> _Study material_:
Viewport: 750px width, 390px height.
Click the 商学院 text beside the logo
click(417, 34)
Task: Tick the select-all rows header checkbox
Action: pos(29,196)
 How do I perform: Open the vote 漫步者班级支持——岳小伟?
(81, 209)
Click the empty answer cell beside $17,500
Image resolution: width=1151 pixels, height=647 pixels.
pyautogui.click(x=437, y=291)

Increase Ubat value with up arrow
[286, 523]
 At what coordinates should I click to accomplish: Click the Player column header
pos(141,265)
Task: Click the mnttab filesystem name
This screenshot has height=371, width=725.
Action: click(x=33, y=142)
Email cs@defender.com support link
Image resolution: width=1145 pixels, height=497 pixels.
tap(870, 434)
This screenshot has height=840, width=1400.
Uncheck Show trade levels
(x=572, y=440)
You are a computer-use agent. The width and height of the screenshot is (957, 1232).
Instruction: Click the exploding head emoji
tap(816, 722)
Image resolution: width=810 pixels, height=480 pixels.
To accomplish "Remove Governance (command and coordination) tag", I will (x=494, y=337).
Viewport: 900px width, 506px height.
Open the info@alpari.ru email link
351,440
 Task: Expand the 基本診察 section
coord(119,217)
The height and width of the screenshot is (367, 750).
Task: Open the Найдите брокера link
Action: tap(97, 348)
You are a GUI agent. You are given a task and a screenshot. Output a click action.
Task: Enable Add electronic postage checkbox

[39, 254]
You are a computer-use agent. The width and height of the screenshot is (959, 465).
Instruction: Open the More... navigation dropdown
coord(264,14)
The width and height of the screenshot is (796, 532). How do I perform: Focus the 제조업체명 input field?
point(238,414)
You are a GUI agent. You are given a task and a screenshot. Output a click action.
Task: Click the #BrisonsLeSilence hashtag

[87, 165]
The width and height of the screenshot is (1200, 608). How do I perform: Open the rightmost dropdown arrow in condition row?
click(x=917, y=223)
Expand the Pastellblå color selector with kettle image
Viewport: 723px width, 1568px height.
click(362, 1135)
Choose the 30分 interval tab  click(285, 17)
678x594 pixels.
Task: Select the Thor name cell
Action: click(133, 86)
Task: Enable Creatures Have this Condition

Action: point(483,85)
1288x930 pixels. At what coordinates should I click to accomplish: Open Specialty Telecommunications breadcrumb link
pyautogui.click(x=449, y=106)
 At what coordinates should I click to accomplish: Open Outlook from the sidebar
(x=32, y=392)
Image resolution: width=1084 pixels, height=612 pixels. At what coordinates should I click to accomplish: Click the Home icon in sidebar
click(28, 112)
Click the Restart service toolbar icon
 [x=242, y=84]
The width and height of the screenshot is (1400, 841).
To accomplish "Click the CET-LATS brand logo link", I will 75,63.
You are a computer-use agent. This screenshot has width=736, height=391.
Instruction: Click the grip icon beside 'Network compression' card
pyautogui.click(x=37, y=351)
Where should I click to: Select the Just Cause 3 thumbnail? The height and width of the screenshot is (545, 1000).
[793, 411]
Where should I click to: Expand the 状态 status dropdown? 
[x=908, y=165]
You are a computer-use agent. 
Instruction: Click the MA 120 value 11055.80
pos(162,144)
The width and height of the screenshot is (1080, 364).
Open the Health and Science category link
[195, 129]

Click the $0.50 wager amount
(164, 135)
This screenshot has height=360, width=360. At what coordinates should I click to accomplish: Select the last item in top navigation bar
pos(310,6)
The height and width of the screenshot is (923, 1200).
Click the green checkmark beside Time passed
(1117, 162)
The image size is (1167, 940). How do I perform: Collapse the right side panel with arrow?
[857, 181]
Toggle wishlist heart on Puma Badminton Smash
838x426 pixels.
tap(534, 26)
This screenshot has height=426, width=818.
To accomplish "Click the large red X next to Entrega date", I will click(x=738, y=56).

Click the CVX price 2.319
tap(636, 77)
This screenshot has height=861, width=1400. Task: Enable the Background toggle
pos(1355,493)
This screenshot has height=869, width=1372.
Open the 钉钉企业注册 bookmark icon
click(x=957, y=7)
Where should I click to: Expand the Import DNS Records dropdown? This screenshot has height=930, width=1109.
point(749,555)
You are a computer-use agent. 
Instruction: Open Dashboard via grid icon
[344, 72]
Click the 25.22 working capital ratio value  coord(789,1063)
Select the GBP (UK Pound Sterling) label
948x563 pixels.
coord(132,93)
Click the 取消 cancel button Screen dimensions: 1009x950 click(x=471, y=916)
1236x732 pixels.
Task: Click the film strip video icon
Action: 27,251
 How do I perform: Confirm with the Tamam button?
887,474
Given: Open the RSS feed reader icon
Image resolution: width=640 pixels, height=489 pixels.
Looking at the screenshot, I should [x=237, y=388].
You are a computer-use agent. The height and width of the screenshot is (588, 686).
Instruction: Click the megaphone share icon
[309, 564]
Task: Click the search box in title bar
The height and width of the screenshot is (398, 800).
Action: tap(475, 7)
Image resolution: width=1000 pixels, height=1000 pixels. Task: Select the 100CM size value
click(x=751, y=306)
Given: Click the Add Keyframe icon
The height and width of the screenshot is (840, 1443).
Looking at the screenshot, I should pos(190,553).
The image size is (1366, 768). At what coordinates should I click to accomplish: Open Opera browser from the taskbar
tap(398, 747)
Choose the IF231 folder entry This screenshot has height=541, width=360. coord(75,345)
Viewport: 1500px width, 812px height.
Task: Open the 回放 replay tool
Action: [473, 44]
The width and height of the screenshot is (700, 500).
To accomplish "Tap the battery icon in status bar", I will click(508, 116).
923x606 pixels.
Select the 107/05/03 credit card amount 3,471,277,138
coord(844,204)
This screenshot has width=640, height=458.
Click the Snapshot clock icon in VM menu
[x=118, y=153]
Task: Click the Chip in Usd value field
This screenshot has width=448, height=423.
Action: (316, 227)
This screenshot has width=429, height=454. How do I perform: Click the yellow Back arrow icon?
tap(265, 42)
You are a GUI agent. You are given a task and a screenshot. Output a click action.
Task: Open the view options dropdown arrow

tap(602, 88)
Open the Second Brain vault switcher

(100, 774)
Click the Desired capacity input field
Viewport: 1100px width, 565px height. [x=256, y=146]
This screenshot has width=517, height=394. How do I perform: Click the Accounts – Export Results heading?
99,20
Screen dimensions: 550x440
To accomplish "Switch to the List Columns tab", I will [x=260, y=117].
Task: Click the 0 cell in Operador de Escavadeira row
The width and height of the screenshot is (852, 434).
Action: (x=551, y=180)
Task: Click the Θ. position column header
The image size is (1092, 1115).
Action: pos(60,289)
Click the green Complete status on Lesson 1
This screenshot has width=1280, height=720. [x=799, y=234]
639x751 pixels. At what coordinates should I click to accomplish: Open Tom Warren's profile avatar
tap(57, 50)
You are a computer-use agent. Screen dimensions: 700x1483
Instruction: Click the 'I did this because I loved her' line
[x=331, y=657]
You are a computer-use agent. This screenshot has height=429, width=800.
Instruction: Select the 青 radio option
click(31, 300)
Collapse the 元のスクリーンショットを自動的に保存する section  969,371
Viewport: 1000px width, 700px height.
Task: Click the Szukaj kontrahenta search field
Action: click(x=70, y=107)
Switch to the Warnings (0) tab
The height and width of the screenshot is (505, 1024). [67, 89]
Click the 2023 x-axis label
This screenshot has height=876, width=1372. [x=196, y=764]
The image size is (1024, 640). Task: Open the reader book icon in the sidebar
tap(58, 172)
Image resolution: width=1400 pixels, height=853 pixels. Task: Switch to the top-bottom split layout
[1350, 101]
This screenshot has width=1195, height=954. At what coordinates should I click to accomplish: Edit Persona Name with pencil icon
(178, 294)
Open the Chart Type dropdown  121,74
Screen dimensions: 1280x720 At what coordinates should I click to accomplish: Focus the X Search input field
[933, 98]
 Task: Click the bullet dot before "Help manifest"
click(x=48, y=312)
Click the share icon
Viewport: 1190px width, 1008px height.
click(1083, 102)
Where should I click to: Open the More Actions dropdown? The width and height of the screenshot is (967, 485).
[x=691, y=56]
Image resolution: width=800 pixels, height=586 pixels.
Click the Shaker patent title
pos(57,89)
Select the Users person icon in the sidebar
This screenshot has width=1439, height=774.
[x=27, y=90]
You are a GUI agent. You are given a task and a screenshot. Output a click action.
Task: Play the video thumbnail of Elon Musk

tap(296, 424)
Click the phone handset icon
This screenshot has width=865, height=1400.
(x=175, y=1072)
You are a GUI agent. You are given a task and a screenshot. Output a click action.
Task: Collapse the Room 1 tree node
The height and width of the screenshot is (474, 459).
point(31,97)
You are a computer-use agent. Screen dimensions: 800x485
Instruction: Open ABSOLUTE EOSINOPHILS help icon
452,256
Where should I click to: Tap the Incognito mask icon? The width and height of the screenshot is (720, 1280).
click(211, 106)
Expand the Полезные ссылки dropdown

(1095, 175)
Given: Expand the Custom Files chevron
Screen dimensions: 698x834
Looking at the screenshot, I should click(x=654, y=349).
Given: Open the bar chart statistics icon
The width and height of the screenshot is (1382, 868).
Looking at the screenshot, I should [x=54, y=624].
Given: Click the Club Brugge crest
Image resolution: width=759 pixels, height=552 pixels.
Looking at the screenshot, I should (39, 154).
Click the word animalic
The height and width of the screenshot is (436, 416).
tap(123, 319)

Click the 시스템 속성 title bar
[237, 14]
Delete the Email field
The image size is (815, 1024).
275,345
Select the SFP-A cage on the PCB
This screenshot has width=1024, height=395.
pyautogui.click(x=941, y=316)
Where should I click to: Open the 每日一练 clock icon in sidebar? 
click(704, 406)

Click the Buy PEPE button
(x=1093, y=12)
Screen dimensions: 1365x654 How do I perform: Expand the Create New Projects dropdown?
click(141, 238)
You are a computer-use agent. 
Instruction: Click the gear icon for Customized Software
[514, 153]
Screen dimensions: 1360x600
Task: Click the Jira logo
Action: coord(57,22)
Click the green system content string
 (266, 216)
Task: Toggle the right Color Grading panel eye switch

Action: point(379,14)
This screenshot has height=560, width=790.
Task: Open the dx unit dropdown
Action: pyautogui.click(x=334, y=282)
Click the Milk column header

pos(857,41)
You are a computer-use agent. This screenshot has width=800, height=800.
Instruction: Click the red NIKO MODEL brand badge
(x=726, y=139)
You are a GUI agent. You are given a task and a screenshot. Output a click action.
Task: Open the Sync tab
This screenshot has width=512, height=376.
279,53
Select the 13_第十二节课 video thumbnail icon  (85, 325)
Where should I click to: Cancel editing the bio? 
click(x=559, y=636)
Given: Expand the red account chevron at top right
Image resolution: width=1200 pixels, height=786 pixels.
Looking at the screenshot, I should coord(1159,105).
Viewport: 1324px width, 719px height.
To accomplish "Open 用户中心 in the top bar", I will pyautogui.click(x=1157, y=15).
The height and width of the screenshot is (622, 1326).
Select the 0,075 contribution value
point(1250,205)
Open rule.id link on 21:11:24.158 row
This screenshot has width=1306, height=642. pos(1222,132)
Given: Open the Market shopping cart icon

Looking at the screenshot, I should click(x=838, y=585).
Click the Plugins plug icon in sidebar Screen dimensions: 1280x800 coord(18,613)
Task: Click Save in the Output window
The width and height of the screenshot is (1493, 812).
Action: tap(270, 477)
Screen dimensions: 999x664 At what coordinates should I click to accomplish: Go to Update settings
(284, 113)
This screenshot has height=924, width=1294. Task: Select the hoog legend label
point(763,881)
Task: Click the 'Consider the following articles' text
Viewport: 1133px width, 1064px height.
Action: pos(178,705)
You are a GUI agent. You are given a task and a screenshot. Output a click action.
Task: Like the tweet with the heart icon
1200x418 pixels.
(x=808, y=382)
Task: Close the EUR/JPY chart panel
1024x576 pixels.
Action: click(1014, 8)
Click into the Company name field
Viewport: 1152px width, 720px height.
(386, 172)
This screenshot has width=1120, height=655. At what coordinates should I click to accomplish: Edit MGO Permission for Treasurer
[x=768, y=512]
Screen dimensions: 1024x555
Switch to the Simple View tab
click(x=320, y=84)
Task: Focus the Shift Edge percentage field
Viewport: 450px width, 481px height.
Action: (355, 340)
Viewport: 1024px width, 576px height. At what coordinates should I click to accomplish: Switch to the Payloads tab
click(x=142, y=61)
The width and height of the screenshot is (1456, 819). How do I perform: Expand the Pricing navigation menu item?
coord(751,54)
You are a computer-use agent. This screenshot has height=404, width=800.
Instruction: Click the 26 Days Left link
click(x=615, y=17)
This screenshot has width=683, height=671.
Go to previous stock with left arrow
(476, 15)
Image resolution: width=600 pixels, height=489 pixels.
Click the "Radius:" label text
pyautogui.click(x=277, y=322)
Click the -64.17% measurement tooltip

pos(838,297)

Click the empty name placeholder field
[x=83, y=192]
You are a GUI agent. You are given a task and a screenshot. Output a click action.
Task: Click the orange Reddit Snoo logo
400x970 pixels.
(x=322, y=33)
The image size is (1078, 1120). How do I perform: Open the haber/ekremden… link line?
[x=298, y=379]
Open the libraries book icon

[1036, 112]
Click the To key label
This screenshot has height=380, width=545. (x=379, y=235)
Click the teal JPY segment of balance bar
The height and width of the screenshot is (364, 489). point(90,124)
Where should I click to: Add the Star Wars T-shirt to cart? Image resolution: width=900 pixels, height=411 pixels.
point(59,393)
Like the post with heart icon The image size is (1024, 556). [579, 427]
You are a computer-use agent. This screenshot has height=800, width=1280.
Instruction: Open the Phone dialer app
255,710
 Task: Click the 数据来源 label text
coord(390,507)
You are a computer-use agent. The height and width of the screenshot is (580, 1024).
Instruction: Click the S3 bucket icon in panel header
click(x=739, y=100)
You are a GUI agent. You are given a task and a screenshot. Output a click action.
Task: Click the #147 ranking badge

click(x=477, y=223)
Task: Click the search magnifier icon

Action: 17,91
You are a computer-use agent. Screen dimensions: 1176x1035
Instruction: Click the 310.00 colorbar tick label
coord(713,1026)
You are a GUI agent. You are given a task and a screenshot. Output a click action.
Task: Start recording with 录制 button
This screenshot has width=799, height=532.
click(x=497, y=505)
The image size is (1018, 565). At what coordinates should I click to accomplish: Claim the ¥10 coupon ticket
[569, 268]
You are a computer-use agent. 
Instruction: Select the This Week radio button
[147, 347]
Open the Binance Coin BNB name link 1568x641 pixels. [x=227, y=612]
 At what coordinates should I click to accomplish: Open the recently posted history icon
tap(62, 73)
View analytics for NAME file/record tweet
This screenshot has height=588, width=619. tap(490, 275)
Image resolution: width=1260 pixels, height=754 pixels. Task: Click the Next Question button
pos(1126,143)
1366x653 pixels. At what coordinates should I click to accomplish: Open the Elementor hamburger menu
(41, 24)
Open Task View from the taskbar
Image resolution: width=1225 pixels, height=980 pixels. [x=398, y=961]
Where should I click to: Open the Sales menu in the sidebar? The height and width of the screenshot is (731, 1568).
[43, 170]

> _Your task_: Whenever a line of the entries contains the string "heart", copy that line.

> _Answer box_:
Toggle wishlist heart on Puma Badminton Smash
Task: Like the tweet with the heart icon
Like the post with heart icon The image size is (1024, 556). [579, 427]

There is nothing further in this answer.